Compliance and Standards
The VX API is built on open standards. The following RFCs and specifications are implemented across the platform.
OAuth2 & OIDC
| Specification | Purpose |
|---|---|
| RFC 6749 — OAuth 2.0 | Core authorization framework |
| RFC 9126 — Pushed Authorization Request (PAR) | RP-initiated authorization via secure back-channel |
| RFC 7636 — PKCE | Proof Key for Code Exchange; S256 and plain supported |
| OpenID Connect Core 1.0 | ID token issuance, nonce validation, scope handling |
Cryptography & Keys
| Specification | Purpose |
|---|---|
| RFC 7519 — JWT | Token signing and verification throughout the platform |
| RFC 7517 / 7518 — JWK / JWKS | Key representation and the /.well-known/jwks.json endpoint |
| RFC 7515 — JWS | Signed request objects and client assertions |
Supported signing algorithms: ES256 (P-256), ES384 (P-384), ES512 (P-521).
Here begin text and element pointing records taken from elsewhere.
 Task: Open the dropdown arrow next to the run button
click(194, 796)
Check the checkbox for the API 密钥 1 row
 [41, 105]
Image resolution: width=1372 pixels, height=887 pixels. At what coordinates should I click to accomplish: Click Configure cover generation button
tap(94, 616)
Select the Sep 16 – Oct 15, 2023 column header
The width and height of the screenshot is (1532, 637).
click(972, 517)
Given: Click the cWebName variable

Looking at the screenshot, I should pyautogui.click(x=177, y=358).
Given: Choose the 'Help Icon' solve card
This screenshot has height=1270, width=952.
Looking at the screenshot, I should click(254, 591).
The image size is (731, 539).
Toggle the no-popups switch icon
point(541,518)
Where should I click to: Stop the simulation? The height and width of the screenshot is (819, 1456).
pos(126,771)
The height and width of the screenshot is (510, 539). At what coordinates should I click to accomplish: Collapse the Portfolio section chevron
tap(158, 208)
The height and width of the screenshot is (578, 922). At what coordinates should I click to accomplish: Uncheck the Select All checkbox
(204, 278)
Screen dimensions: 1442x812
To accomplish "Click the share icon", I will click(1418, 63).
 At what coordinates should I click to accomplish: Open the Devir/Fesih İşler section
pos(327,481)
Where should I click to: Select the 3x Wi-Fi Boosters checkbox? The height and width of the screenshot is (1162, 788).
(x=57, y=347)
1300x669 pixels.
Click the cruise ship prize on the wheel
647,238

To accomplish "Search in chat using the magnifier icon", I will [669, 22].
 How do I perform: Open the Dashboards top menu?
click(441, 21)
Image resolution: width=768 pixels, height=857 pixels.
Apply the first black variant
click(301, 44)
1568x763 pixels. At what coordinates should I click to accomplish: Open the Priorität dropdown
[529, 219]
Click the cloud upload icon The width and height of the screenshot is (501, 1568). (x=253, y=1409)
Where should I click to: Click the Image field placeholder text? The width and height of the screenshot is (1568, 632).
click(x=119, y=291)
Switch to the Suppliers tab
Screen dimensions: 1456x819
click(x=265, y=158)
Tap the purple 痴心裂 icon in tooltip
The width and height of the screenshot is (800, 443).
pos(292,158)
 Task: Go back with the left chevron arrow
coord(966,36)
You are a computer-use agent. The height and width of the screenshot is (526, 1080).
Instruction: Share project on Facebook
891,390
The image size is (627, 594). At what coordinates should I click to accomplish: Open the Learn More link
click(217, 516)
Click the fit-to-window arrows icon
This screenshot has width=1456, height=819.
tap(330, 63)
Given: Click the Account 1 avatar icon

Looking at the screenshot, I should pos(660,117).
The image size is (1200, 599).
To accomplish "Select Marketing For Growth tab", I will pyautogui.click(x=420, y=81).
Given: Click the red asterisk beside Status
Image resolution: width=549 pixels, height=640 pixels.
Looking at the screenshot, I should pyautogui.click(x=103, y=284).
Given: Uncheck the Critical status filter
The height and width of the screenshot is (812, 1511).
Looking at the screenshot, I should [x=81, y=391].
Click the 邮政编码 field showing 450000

RSA is not supported.
Verifiable Credentials
| Specification | Purpose |
|---|---|
| OpenID for Verifiable Presentations (OID4VP) 1.0 | Wallet presentation flow using direct_post response mode |
| Digital Credentials Query Language (DCQL) | Structured credential queries registered per tenant |
Supported credential formats: sd-jwt, mdoc.
Identity & Trust
| Specification | Purpose |
|---|---|
| RFC 5280 — X.509 | Certificate validation; AKI extraction for trust anchors |
DID Web (did:web) | Verifier metadata and client identifier resolution |
| ETSI TS 119 612 — Trusted List | etsi_tl trust anchor type for EU trust infrastructure |
| OpenID Federation 1.0 | openid_federation trust anchor type |
Client identifier schemes supported (per OID4VP §5.9.1): x509_san_dns, x509_san_uri, did, openid_federation.
Error Handling
HTTP error responses follow RFC 9457 — Problem Details for HTTP APIs (application/problem+json), with title, detail, status, and instance fields.
Audit
All successful transactions produce structured audit events with RFC 3339 timestamps and a SHA-256 integrity hash covering the full audit record.